Question

Give the highest oxidation states for scandium to copper.

Short answer

The highest oxidation states for Sc to Cu from +3 to +7.

Step-by-step solution

Understand the Periodic Table Positioning

Scandium to copper are transition metals located in the fourth period of the periodic table with atomic numbers 21 to 29. These elements have partially filled d sub-shells which allow them to exhibit multiple oxidation states.

Identify Electron Configurations

Determine the electron configurations for each element from Scandium (Sc) to Copper (Cu):\[ \begin{align*} & \text{Scandium (Sc): } [\text{Ar}] 3d^1 4s^2 \ & \text{Titanium (Ti): } [\text{Ar}] 3d^2 4s^2 \ & \text{Vanadium (V): } [\text{Ar}] 3d^3 4s^2 \ & \text{Chromium (Cr): } [\text{Ar}] 3d^5 4s^1 \ & \text{Manganese (Mn): } [\text{Ar}] 3d^5 4s^2 \ & \text{Iron (Fe): } [\text{Ar}] 3d^6 4s^2 \ & \text{Cobalt (Co): } [\text{Ar}] 3d^7 4s^2 \ & \text{Nickel (Ni): } [\text{Ar}] 3d^8 4s^2 \ & \text{Copper (Cu): } [\text{Ar}] 3d^{10} 4s^1 \end{align*} \] The varying d and s electrons provide flexibility in oxidation states.

Determine the Maximum Oxidation State

The highest oxidation state generally corresponds to the total number of electrons available from the outermost s and d sub-shells. Count these electrons for each element: \[ \begin{align*} & \text{Scandium (Sc): } +3 \ & \text{Titanium (Ti): } +4 \ & \text{Vanadium (V): } +5 \ & \text{Chromium (Cr): } +6 \ & \text{Manganese (Mn): } +7 \ & \text{Iron (Fe): } +6 \ & \text{Cobalt (Co): } +5 \ & \text{Nickel (Ni): } +4 \ & \text{Copper (Cu): } +2 \end{align*} \] Note that while some elements can theoretically have higher oxidation states, these are the most commonly observed highest states in stable compounds.

Key concepts

Transition Metals

Transition metals are an intriguing group of elements found in the central section of the periodic table. These elements, ranging from scandium to copper for instance, belong to the d-block, which means they have d-electrons involved in their electron configuration. Transition metals are unique because they often have partially filled d orbitals, allowing them to exhibit a variety of oxidation states. This is why they can form complex ions, conduct electricity, and serve as catalysts in many chemical reactions.

Here are some standout features of transition metals:

• They can adopt more than one oxidation state.
• They typically form colored compounds.
• They can conduct electricity.
• They often have high melting and boiling points.

Understanding these features helps in comprehending the chemical and physical properties of transition metals, as well as their wide applications in various industries and technologies.

When learning about transition metals, remember they are not just limited to the number of electrons they can lose or gain, but can also include their ability to form various coordination complexes.

Electron Configurations

Electron configurations are vital in determining the chemical behavior of an element. Transition metals from scandium to copper display interesting electron arrangements, mainly due to their d orbitals.

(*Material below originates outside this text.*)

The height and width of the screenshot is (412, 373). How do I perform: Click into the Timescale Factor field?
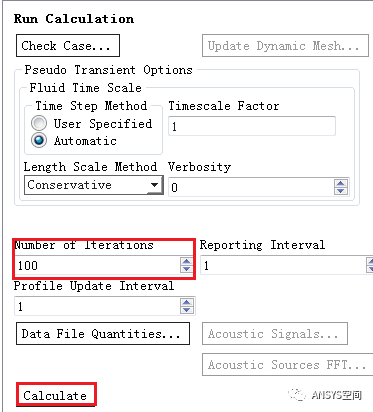[252, 126]
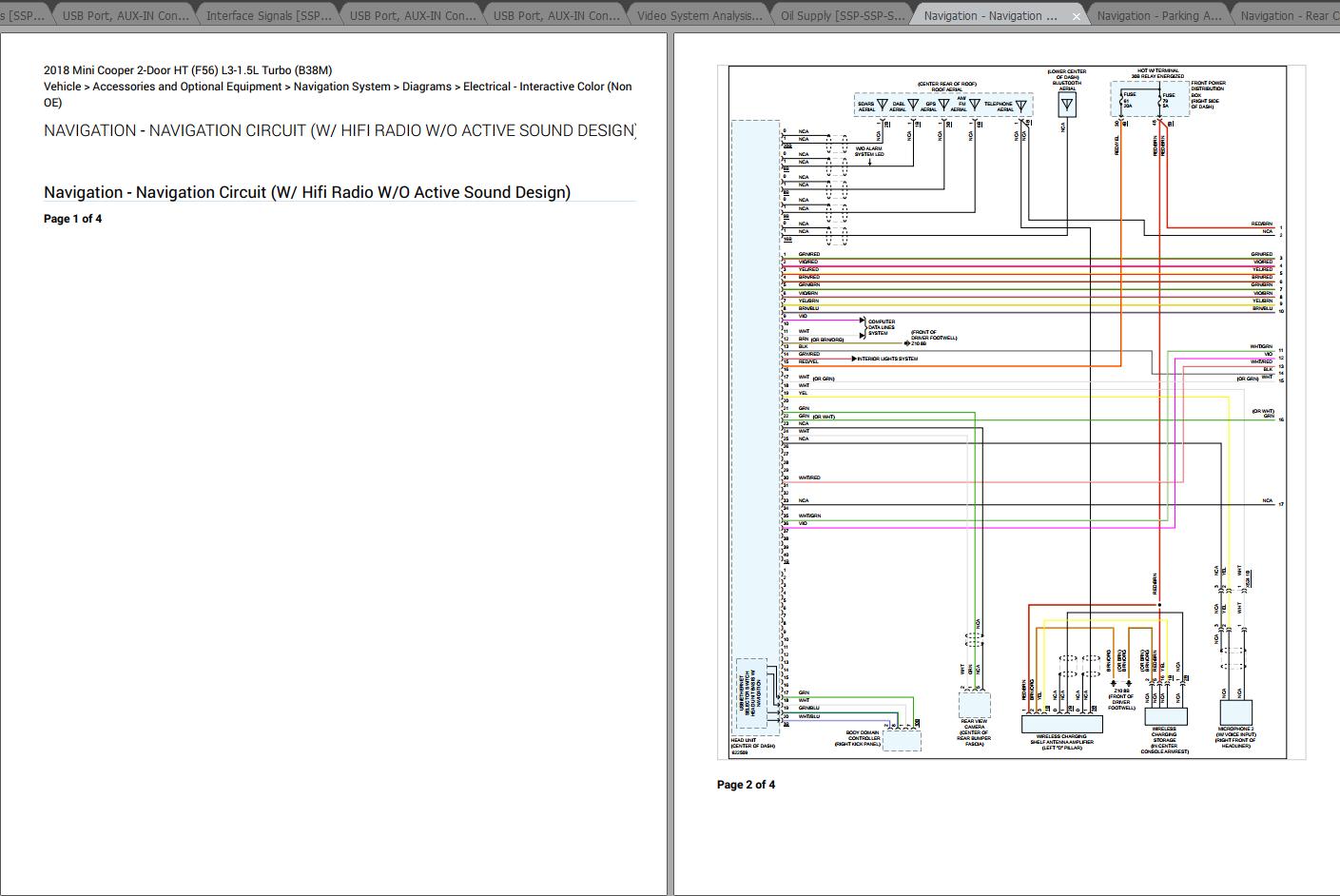Select the Wireless Charging Shelf Antenna Amplifier
Image resolution: width=1340 pixels, height=896 pixels.
click(x=1061, y=724)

Their electrons fill up the 3d sub-level after the 4s, making their configurations unique.

For instance:

• Scandium: \( [\text{Ar}] 3d^1 4s^2 \)
• Chromium: \( [\text{Ar}] 3d^5 4s^1 \)
• Copper: \( [\text{Ar}] 3d^{10} 4s^1 \)

These configurations illustrate why these metals can exhibit multiple oxidation states. The presence of d electrons adds flexibility, allowing the elements to lose various numbers of electrons. This characteristic is key in forming different compounds and influencing reactivity.

Transition metals often have their s and d electrons participate in bonding. This contributes to the rich chemistry associated with them, such as variable oxidation states and complex ion formation.

Periodic Table Positioning

Understanding the periodic table positioning gives insight into the trends and behaviors of elements. Transition metals like scandium through copper are located in the middle of the periodic table, specifically in groups 3 through 12 and periods such as the fourth period. This particular placement informs us about their similarities in physical and chemical properties stemming from partially filled d orbitals.

Positioning in the periodic table can tell us about:

• The types of chemical bonds they can form.
• The potential oxidation states they might adopt.
• Their overall reactivity compared to other sections, like the alkali metals.

Moreover, the periodic table layout highlights the gradual filling of electronic sub-levels, illustrating why the 3d sub-level appears after filling the 4s in transition metals. This positioning aspect further explains specific properties such as color, magnetism, and the ability to act as catalysts.

These elements' properties and behaviors are interconnected with their place on the periodic table, providing valuable insights into their role in both simple and complex chemical reactions.